§ **DOCUMENT EXCERPT**
|  | List of years in literature | (table) |

= 1769 in literature =

This article contains information about the literary events and publications of 1769.

==Events==
- January 21 – The first of the Letters of Junius criticising the government appears in the Public Advertiser (London). The identity of Junius remains a mystery, but modern-day scholarly consensus favours Philip Francis.
- February–April – John Wilkes is expelled from the Parliament of Great Britain three times.
- May – One of 16-year-old Thomas Chatterton's poems attributed to the imaginary medieval monk "Thomas Rowley" – Elinoure and Juga – first appears in Alexander Hamilton's Town and Country Magazine. This year also Chatterton sends specimens of "Rowley"'s poetry and history The Ryse of Peyncteynge yn Englade to Horace Walpole, who at first offers to print them, but discovering Chatterton's age, rightly considers they may be forgeries and scornfully dismisses him.

§ **DATASET RECORDS**
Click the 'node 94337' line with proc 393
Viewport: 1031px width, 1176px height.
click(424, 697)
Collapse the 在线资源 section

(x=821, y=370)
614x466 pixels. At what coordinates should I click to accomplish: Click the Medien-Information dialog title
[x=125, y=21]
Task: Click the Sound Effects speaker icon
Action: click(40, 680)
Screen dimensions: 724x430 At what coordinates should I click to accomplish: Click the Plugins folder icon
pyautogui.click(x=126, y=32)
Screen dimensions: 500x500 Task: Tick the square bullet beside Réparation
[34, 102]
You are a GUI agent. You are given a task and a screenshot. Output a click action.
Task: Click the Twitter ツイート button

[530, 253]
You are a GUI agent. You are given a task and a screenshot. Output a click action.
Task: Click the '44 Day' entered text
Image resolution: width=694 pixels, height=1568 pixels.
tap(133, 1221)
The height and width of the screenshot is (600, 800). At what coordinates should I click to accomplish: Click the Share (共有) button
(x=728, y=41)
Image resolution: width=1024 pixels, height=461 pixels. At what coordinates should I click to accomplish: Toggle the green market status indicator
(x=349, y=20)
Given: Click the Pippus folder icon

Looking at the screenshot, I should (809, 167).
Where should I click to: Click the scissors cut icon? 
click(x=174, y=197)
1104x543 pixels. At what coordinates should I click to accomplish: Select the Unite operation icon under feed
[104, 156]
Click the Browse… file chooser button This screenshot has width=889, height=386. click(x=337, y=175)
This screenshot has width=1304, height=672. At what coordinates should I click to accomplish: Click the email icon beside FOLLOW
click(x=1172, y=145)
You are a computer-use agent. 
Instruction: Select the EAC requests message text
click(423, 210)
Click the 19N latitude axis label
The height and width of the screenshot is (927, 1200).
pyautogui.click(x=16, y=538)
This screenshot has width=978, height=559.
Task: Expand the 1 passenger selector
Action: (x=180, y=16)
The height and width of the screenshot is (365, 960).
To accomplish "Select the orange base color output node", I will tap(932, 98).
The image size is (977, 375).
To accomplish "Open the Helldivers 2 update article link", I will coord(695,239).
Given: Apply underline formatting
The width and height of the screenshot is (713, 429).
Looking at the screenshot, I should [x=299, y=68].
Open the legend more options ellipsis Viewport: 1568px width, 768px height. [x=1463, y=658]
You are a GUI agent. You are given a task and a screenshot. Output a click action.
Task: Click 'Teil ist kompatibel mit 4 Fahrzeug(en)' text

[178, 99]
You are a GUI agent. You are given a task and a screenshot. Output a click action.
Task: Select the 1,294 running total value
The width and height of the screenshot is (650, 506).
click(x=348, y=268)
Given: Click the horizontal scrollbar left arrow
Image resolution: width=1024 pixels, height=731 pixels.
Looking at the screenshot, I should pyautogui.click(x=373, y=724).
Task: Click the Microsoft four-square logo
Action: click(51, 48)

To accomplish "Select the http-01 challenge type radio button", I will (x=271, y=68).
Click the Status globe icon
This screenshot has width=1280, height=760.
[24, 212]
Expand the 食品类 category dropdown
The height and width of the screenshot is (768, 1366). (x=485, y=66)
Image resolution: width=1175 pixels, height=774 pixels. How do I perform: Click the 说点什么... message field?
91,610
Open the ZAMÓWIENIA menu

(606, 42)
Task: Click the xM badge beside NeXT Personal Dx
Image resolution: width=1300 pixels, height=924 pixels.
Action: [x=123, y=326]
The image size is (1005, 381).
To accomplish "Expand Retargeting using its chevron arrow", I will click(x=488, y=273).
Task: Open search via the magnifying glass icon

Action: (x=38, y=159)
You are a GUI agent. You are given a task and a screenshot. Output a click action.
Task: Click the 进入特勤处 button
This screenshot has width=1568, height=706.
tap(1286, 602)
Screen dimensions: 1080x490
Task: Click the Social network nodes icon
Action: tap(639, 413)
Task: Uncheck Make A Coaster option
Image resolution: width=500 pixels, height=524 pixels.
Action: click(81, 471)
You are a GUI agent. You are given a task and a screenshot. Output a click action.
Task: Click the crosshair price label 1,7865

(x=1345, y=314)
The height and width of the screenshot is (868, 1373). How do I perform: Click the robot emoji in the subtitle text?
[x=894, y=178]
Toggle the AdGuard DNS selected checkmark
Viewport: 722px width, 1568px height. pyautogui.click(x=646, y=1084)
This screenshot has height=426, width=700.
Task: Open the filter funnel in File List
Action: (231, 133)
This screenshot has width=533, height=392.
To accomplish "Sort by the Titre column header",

§ **ASSIGNED TASK 1**
In the 1769 literature article, rewrite the passage from "- February–April –" up to and including "scornfully dismisses him.", putting "British Parliament" in place of "Parliament of Great Britain".
§ **ASSIGNED TASK 2**
Translate this sentence from the 1769 literature article into French: "This article contains information about the literary events and publications of 1769."
§ **ASSIGNED TASK 3**
According to the 1769 literature article, in which publication did the first of the Letters of Junius appear?

§ **WRITTEN REPLY 1**
- February–April – John Wilkes is expelled from the British Parliament three times.
- May – One of 16-year-old Thomas Chatterton's poems attributed to the imaginary medieval monk "Thomas Rowley" – Elinoure and Juga – first appears in Alexander Hamilton's Town and Country Magazine. This year also Chatterton sends specimens of "Rowley"'s poetry and history The Ryse of Peyncteynge yn Englade to Horace Walpole, who at first offers to print them, but discovering Chatterton's age, rightly considers they may be forgeries and scornfully dismisses him.

§ **WRITTEN REPLY 2**
Cet article contient des informations sur les événements littéraires et les publications de 1769.

§ **WRITTEN REPLY 3**
The Public Advertiser (London).